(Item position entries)
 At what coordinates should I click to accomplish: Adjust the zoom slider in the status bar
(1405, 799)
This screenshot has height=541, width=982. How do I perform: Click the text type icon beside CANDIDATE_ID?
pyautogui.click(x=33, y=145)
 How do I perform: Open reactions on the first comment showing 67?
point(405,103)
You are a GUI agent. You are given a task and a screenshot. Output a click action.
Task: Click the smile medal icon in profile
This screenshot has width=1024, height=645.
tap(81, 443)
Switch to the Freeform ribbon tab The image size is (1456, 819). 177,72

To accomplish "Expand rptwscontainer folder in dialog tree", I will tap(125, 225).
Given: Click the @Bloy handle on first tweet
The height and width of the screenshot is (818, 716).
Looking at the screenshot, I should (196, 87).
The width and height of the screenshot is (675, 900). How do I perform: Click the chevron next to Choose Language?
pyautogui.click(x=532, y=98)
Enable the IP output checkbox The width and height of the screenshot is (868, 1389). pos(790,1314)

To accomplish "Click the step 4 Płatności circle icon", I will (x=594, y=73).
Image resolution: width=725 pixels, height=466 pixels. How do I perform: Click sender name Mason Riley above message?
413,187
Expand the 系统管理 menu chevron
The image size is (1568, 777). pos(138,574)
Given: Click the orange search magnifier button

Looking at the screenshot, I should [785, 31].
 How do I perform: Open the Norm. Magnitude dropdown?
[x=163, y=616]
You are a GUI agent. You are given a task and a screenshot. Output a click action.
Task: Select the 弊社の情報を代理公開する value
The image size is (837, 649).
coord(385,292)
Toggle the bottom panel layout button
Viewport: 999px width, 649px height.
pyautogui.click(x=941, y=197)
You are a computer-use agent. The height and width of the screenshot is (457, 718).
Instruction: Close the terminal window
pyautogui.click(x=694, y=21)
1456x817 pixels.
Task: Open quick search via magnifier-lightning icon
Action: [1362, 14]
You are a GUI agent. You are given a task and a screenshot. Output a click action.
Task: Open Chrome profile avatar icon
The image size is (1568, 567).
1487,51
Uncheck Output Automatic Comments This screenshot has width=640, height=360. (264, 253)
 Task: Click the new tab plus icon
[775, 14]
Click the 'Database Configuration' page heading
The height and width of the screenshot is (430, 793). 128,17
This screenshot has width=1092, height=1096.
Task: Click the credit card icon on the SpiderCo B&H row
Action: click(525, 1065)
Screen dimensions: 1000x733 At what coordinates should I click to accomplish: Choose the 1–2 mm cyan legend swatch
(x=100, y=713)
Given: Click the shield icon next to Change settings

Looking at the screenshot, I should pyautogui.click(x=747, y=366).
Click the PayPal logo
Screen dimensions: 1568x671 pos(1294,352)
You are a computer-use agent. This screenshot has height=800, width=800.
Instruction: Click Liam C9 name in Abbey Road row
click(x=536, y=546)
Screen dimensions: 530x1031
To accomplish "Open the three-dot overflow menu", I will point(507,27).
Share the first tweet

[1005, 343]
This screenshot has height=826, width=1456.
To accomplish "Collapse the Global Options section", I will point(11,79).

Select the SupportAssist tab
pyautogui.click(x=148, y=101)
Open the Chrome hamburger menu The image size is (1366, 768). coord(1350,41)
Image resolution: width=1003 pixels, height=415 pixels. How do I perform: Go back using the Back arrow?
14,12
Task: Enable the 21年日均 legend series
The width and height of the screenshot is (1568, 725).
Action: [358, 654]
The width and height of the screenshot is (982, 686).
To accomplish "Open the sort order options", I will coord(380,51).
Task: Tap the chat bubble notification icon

STATED PROBLEM: List each line in the items above that contains the word "dimensions", reproducing every such line in full.

SOLUTION TO THIS PROBLEM:
Screen dimensions: 1000x733 At what coordinates should I click to accomplish: Choose the 1–2 mm cyan legend swatch
Screen dimensions: 1568x671 pos(1294,352)
Screen dimensions: 530x1031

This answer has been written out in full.